Wednesday, February 29, 2012

Writing Center Hosts February Academy Prep Tutoring


Love (of writing, that is) was in the air this February when Academy Prep students and Writing Center tutors alike flocked to the Jean Ann Cone library to work on a myriad of writing assignments ranging from Shakespearean sonnets to personal narratives. Tutoring events included sophomore Writing Center tutors working with fifth graders on free verse poems, junior Writing Center tutors working with sixth graders on limericks and haikus,  and senior Writing Center tutors advising Academy Prep seventh graders on the art of composing Shakespearean love sonnets. The students channeled their inner brooding poets and wrote profound odes to subjects ranging from the abstract concept of being the final living beings on the planet to the irresistible aroma of McDonald’s fries.
A tutor and an Academy Prep student relax before the tutorial.

However, February tutoring kicked off with a special session made possible through the collaboration of Berkeley alumnus Justin Honaman, a retail sales and marketing executive at the Coca-Cola Company, and the Writing Center. Honaman, in an altruistic move to give back to his community and alma mater, decided that the Writing Center’s dedicated partnership with the students of Academy Prep deemed it a worthy organization to work with. On the first day of February, Honaman and dozens of Coca-Cola representatives arrived at Berkeley to join forces with Writing Center interns and directors and Academy Prep tutees. The momentous nature of the essay prompt given to the Academy Prep eighth graders was indubitable; they were tasked with the assignment of describing one defining moment of their lives through a personal narrative.

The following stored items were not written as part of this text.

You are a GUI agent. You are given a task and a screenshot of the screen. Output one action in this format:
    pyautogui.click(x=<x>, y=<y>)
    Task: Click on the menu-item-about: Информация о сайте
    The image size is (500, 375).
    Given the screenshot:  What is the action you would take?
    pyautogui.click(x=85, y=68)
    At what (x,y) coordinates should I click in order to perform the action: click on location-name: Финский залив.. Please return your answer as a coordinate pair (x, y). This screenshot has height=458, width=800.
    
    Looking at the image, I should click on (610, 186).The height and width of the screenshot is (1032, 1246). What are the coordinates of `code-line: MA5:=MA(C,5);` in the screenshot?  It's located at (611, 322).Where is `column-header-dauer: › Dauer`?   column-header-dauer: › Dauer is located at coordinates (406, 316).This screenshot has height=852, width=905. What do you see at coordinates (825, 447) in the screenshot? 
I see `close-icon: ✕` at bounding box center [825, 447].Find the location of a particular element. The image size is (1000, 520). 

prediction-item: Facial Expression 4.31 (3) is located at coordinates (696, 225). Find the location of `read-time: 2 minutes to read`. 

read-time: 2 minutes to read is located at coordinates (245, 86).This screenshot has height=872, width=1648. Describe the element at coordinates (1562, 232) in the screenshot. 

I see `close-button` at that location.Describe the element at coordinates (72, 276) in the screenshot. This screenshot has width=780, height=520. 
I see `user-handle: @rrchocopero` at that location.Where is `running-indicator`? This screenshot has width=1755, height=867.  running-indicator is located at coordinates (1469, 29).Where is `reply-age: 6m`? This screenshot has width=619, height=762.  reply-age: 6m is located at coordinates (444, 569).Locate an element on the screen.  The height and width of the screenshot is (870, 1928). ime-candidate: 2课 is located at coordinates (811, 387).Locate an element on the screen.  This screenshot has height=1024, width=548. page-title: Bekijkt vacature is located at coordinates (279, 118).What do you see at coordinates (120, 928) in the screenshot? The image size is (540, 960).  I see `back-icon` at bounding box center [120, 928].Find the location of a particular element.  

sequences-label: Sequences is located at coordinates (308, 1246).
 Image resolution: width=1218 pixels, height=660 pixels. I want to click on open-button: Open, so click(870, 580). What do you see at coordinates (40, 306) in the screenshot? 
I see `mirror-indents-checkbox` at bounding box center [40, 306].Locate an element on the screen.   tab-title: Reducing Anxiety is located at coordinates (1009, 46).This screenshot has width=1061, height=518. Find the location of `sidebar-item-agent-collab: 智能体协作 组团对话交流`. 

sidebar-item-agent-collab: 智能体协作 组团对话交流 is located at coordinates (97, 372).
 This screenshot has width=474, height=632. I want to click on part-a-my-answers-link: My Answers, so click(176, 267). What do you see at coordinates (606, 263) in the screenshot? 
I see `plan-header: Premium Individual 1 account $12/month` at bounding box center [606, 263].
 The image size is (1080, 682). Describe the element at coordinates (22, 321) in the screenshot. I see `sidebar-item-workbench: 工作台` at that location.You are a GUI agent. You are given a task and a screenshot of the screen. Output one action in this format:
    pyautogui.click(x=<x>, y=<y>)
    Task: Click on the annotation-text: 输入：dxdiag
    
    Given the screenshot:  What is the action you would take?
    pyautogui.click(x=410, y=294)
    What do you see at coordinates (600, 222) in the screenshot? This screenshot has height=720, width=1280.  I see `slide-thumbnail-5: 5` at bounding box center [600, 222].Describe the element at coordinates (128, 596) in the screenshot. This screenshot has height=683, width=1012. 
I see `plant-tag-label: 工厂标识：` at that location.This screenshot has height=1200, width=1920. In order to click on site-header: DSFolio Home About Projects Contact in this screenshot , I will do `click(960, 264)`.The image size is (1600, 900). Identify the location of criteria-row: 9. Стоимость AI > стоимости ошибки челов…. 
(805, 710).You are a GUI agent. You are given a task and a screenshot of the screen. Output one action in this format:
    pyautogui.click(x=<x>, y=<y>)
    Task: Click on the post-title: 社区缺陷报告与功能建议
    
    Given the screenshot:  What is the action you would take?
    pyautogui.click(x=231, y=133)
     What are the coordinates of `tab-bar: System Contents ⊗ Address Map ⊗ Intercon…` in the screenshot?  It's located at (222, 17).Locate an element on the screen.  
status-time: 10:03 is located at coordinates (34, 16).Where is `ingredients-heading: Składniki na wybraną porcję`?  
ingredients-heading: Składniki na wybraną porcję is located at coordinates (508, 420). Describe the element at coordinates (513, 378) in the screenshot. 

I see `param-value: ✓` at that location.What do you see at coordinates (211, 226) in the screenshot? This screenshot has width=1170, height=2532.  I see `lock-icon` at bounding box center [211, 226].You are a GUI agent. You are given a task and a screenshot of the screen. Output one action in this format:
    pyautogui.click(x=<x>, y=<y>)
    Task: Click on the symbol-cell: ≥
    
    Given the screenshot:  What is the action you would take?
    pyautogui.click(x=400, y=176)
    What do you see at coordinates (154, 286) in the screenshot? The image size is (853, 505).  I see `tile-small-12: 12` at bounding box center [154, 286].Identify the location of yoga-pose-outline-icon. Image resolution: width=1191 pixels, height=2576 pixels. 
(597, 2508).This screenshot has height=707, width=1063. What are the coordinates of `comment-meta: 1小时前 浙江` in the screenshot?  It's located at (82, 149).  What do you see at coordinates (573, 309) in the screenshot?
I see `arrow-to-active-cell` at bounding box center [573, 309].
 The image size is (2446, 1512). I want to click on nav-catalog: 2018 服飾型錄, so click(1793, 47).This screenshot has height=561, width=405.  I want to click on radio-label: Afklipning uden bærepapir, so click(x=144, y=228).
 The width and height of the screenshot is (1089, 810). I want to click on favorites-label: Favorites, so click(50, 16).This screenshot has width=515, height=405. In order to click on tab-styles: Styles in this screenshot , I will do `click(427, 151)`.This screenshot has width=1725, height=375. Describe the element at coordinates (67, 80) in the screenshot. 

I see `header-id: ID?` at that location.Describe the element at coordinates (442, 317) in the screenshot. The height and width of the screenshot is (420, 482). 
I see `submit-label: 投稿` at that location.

Coca-Cola representatives join the tutoring sessions.

The day began with various icebreakers among the Academy Prep students, Coca-Cola representatives, and Writing Center tutors. Animated conversations about baseball teams, favorite foods, and the upcoming Grammys pervaded the library until Mrs. Marcantuono, a Writing Center faculty director, began the session with a few introductory remarks. Marcantuono welcomed the guests to Berkeley and challenged both writers and tutors to employ the cardinal rules they previously learned about quality writing, including “showing, not telling,” integrating rich sensory details into descriptions, and deploying effective dialogue. She also stated that at the end of the hour, groups were welcome to share either excerpts from their narratives or lessons they learned. A mere five minutes into the session, the library was a sea of red Coca-Cola shirts, white Academy Prep polo shirts, and multicolored Berkeley uniforms hunched over rough drafts and pencils.

An Academy Prep student expresses her ideas during a tutorial.

It was difficult to determine which was more impressive: the range and depth of the personal narratives’ subject matters or the literary skills the Academy Prep students already possessed. In my group, one student chose to write about being elected the king of his school’s winter dance and how that achievement provided him with newfound confidence. Another student chose to write about the day his grandmother was diagnosed with diabetes and how that event compelled him to reevaluate and improve his own eating and exercise habits. After brainstorming briefly with our tutee about how to structure and organize his narrative, the Coca-Cola reps at our table and I watched noiselessly, exchanging looks of astonishment and awe, as he put pencil to paper and began to compose an earnest, exquisitely-written introduction about the memory of his grandmother playing classical music at 3 p.m. and baking chocolate chip cookies on Sundays. His writing exuded a maturity and responsibility unusual for his thirteen years as he continued to detail the conversation he had with his grandmother about the importance of a healthy lifestyle and his subsequent urge to research the disease and its possible cures. When the buzz of conversation, interspersed with exclamations of praise and “Oh, I get it now,” ceased at the end of the hour, one truth was evident – despite the grammatical corrections and stylistic suggestions we made, for many tutors and representatives, the lesson was ours.